Selected text
Macrolepidoptera larvae were collected in the “La Garganta” community (Milagro, Guayas Province), located at 2°06′52.66″ south latitude and 79°34′12.30″ west longitude (Figure 1B). Existing records do not document the presence of this insect in the province of Guayas.
According to Tuskes et al. (1996), the most frequent host plants of E. imperialis are pine (Pinus), oak (Quercus), box elder (Acer negando), and other maples, sweet gum (Liquidambar styraciflua), and sassafras (Sassafras albidiam). In addition, Ferguson (1971) cited that larvae of E. imperialis in North America have been reported to feed on many tree species: Tabebuia, Juglans, Cupressus, Cedrus, Gleditsia, Rhus, and Fagus. Other common hosts cited in Wagner (2005) include Tilia, Acer, Betula, and Ulmus. The recent outbreak of E. imperialis in Ecuador occurred in commercial cultivars of cacao (Theobroma cacao, clon CCN-51) and on national cocoa (“arriba” fine or flavor cocoa). In addition, we recorded the caterpillars feeding on several fruit trees species, including mango (Mangifera indica L.), plum (Spondias purpurea L.), zapote [Quararibea cordata (Humboldt & Bonpland) Vischer], guava (Psidium guajava L.), “guaba” (Inga edulis Mart) and banana (Musa sp.). Severe defoliation, of at least some individual plants, was noted on all of these hosts.
This report may show how the effect of global warming and other factors including agronomic practices could contribute to new pest emergence. On the other hand, the information about the status of the pest in Ecuador is characterized by the lack of official records of this pest species on cocoa cultivation and other fruit trees. INIAP, Ecuador's agricultural research institution, mentioned in its “Guide for cocoa cultivation in the Amazon” (2001) that pests such as Apatelodes costariseni, Dimorpha quaesita and Eacles masoni cause defoliation damage on cocoa crops in the Ecuadorian Amazon region. Barrera (2008) listed E. masoni and E. imperialis as coffee pests in Brazil. The Andean inventory of pests and plant diseases (1996) includes E. masoni as a cocoa defoliator with a limited distribution in certain regions, that is sometimes responsible for moderate levels of impact and which sometimes requires obligatory control (=application of pesticides).

Assignment 1
In the passage on the E. imperialis outbreak, which commercial cacao clone did the outbreak occur in?
Assignment 2
Return the part of the E. imperialis passage from "Macrolepidoptera larvae were" to "province of Guayas.", copied word for word.
Assignment 3
Carry the passage on the E. imperialis outbreak forward from its last sentence.

Data extracts
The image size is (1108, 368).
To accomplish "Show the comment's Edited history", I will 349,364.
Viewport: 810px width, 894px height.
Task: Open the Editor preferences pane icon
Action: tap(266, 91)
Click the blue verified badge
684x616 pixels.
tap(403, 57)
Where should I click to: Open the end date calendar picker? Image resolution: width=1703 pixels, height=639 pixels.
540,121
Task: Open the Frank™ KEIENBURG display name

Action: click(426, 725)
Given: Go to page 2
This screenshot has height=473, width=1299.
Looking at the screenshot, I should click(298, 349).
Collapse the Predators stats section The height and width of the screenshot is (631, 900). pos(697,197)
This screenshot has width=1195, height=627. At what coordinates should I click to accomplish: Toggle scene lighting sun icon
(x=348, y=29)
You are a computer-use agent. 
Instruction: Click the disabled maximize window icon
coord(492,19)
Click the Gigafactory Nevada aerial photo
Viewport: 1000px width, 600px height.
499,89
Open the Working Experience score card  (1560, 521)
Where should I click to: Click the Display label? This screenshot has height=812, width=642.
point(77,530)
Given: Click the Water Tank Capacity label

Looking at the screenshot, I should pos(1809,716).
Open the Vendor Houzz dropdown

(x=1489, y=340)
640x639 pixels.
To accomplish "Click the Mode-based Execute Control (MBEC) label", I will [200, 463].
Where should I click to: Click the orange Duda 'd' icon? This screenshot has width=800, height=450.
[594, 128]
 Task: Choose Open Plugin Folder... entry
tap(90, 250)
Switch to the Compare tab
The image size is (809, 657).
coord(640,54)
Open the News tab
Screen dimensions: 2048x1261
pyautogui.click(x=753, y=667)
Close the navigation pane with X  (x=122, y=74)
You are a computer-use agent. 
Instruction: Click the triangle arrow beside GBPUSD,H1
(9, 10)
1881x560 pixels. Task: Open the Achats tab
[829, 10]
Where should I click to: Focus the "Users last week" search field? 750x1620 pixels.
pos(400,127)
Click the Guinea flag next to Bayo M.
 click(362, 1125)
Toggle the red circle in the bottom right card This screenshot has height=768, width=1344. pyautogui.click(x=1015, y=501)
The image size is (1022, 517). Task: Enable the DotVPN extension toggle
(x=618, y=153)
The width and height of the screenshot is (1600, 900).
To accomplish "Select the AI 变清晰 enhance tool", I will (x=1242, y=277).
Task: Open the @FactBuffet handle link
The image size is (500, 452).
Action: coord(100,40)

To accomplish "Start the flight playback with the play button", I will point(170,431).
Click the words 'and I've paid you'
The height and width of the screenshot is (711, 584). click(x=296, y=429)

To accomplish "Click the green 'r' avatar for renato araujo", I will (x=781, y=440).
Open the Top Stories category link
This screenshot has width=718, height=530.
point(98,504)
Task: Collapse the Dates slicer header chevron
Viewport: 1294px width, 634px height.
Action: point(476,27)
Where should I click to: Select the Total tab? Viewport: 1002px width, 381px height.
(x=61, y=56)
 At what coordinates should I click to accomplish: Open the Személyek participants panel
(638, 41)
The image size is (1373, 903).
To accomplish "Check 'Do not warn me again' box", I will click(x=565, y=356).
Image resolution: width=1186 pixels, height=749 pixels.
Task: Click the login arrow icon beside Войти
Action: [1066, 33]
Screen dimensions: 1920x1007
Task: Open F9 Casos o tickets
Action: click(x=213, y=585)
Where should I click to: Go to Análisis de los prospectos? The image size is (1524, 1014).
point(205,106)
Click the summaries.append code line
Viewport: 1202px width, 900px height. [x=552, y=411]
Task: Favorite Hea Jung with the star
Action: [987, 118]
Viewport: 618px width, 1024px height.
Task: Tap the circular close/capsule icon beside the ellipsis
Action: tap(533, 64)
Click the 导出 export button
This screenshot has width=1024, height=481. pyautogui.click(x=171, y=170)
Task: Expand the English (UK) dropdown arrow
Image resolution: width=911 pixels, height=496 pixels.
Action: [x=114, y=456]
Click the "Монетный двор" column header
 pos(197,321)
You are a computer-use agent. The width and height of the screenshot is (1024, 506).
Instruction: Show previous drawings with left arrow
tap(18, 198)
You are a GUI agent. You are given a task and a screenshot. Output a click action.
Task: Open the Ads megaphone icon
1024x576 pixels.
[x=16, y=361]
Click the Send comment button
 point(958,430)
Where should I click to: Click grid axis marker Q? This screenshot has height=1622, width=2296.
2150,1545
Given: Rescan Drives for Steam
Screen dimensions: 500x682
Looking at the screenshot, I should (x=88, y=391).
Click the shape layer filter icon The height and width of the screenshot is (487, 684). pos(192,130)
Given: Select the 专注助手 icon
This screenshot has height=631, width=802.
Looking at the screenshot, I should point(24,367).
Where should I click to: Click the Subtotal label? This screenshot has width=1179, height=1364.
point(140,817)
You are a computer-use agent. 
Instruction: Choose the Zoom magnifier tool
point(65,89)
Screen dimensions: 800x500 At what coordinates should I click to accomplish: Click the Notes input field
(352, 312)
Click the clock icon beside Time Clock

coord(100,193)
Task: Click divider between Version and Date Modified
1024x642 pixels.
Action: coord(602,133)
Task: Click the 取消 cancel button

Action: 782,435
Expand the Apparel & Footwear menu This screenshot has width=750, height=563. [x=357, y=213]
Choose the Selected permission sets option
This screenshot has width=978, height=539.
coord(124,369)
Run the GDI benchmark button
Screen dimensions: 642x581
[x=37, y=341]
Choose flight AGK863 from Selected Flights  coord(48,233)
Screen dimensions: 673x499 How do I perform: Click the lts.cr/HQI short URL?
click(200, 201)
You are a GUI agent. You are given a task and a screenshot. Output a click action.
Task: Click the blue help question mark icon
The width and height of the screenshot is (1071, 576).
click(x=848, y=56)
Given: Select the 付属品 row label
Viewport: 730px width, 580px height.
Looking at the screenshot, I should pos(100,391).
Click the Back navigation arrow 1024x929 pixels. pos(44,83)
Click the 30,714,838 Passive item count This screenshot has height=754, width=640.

Task response 1
Clone CCN-51 of Theobroma cacao.

Task response 2
Macrolepidoptera larvae were collected in the “La Garganta” community (Milagro, Guayas Province), located at 2°06′52.66″ south latitude and 79°34′12.30″ west longitude (Figure 1B). Existing records do not document the presence of this insect in the province of Guayas.

Task response 3
Racheli & Racheli (2006) indicated the presence in Ecuador of two subspecies of E. imperialis: E. i. cacicus (Drury, 1773) in the provinces of Sucumbíos, Orellana, Napo, Tungurahua and Morona-Santiago; and E. i. anchycayensis (Lemaire, 1971) in the provinces of Esmeraldas, Manabí and Pichincha. In addition, two subspecies of E. masoni have been recorded in the Coastal provinces, mountains, and Eastern Ecuador: E. m. tyrannus (Draudt, 1930), in Pichincha, Manabí and Cañar, and E. m. fulvaster (Rothschild, 1907), distributed in Sucumbíos, Orellana, Napo and Morona-Santiago. None of these have been previously recorded in Guayas.
We thank Dr. David Wagner from University of Connecticut for providing bibliographic material and for his suggestions on a first draft, Drs L. Kirby Wolfe from Natural History Museum of Los Angeles and John Heppner from University of Florida for collaborating in the confirmation of the species, Drs Lyle Buss and Jorge Peña from University of Florida for being interested in this account. Thanks also to the farmers from “La Garganta” (Milagro, Guayas) for allowing specimen collections, and Engs. Pablo Chong, Lisbeth Espinoza and Eduardo Chávez from GIBE for their cooperation in field sampling and survey.